La Fête de Mariage
A couple of weeks after the funeral of the son of one bank member and friend was the wedding of the son of another. Mama Yem has long ago taken me in, hosting my welcoming dinner not long after my arrival, and giving me a big hug everytime she comes into the bank. She also happens to have two attractive daughters of marrying age, but I think Mama's been pretty good about not pressuring me to take one of the off her hands.
So it was that I was invited to the wedding. The week before the ceremony, Mama asked me if I'd like to be a ceremonial member of the family, by asking me to wear the fabric chosen for family members for the occasion.
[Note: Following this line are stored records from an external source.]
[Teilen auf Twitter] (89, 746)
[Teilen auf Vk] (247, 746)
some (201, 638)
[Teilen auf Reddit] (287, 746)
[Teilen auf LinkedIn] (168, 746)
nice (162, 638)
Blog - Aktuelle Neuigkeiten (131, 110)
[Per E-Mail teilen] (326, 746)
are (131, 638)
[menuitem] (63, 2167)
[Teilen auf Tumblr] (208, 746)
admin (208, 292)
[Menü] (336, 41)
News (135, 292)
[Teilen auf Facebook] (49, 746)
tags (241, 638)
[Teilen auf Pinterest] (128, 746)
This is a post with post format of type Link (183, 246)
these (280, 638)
Its actually a great tradition where men and women of the family all wear the same pattern in whatever configuration they choose (blouse, dress, shirt or bou-bou). It certainly makes it easy to identify who's who in the photos. It was a nice honor, and I took it seriously, having a nice long-sleeved shirt made by my favorite tailor.
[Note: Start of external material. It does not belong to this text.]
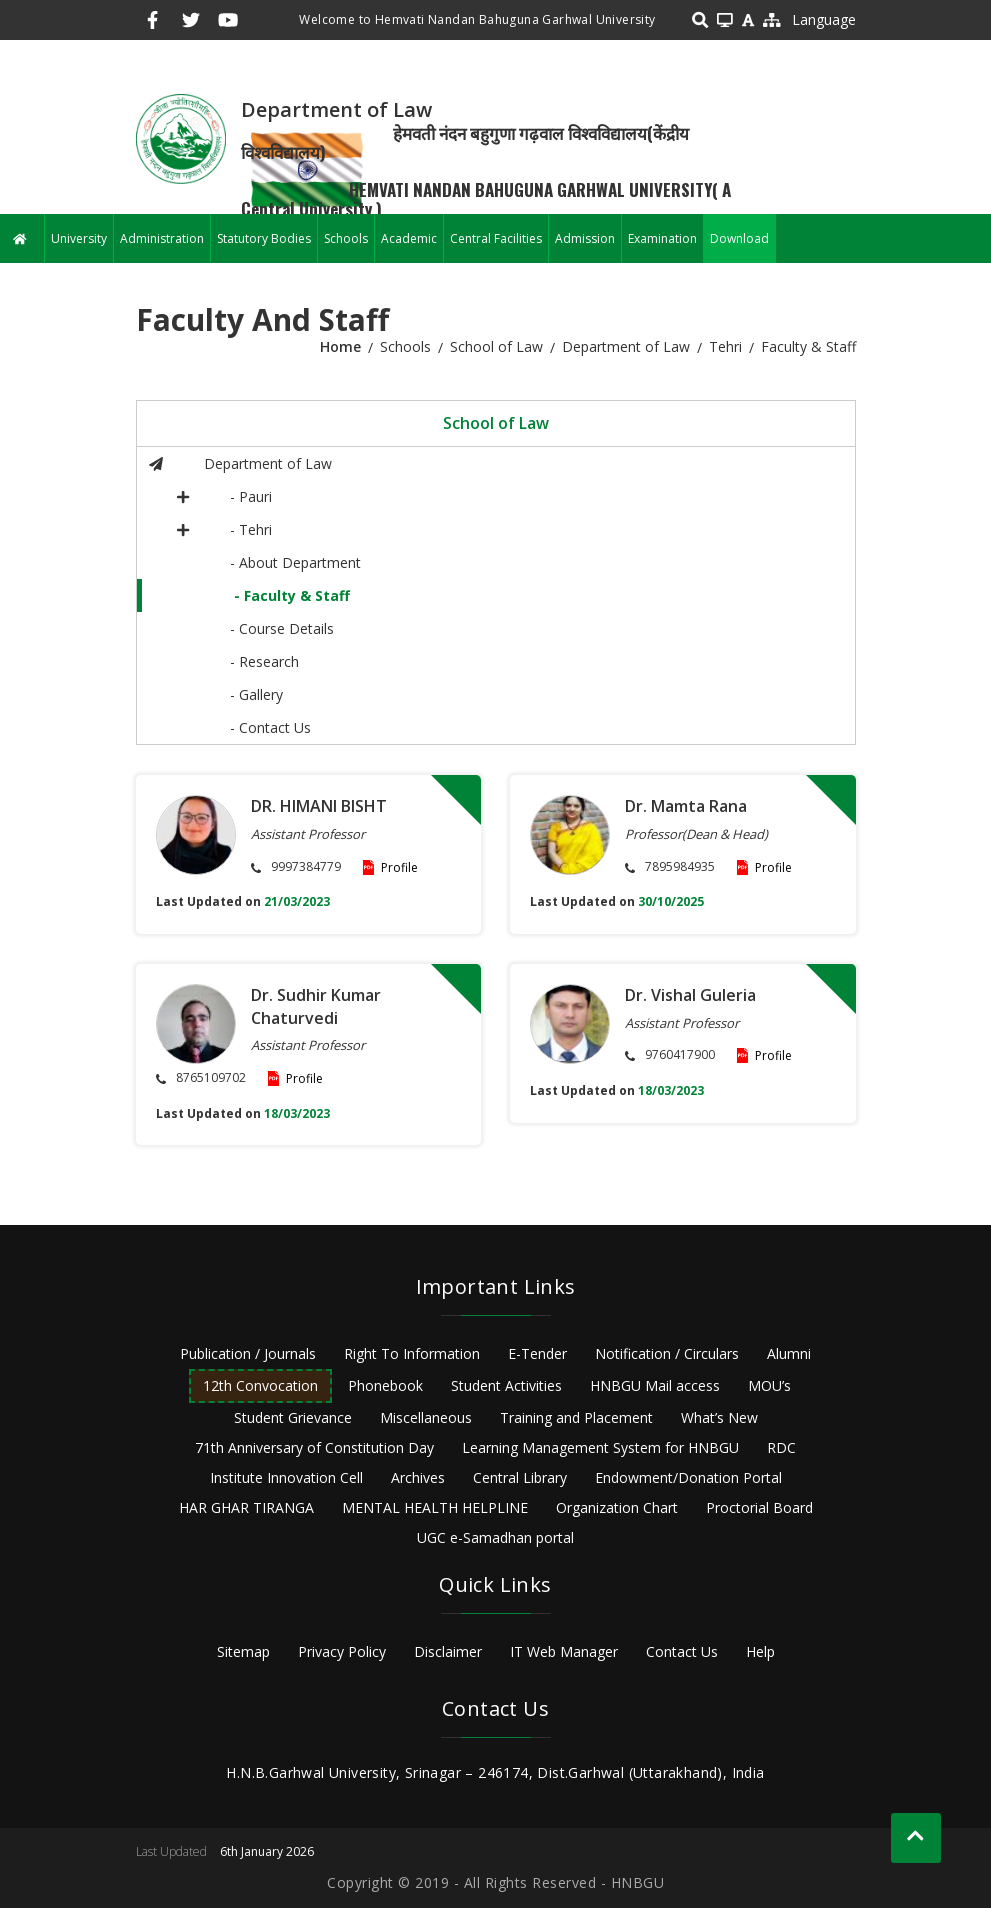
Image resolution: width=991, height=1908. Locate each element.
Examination (662, 238)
Weddings here are usually all-day affairs. This one started at 10am, and I finally made it home at 4am the following morning. The son opted (against his mother's wishes) for a civil ceremony (at city hall) rather than a religious one. Perhaps this was because he wanted this to be his first wife of many (there's a box on the marriage certificate here that you check for polygamists). The ceremony was brief and was followed by pictures. This was followed by two small receptions: one at Mama's home, and the other at her estranged husband's home- of course there was food and drink at each. Mama's house, with its cement floor and wood plank walls was dressed up with palm fronds built into a temporary covered porch and all the furniture was outside. The loveseat for the married couple was covered in a white sheet, and their path from the "road" was covered with tiny red flowers - it was really well done.
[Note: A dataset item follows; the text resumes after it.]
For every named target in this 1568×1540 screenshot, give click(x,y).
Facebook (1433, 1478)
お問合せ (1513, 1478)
I returned home to take a nap at about 4pm. After a bit of a rest, I left for part two of the evening which was being held in the multifunction (gym, dance, auditorium, etc.) hall of the largest high school in town with my gift in tow. I decided on giving cutlery (including some nice steak knives), since no new family can have too much of that, packaged in a nice wicker tray. According to the schedule, I was a half-hour late. According to the way things panned out, I was two hours early.
Just as things were about to get started, virtually my entire table was promoted to one of the three tables on the stage- the other two being for the bride and groom and immediate family and the groom's employer. I suppose its one of those benefits of being in the family...
The standard speeches were followed by a massive buffet dinner (including goat, snake and monkey) which was followed by even more standard speeches. Afterwards was the giving of the gifts which consisted of a long line of guests with their gift in hand who gave their gift and received a couple of hugs and words of thanks in return. Gifts were followed by dancing, more specifically the first dance of the married couple. After that, the brothers and sisters of the bride and groom were called out to dance and partners assigned to them. Once again, I was included in this, and was assigned the wife of the groom's employer as my partner. So, there I was, dancing with a women I'd never met to Cameroonian music in front of an audience of about 300 people. I'm going to have a hard time being shy after returning from this country...
I danced quite a bit until the cake finally came out around 2:30am (yes, most people were still there). I finally threw in the towel and got a ride back home at almost 4am.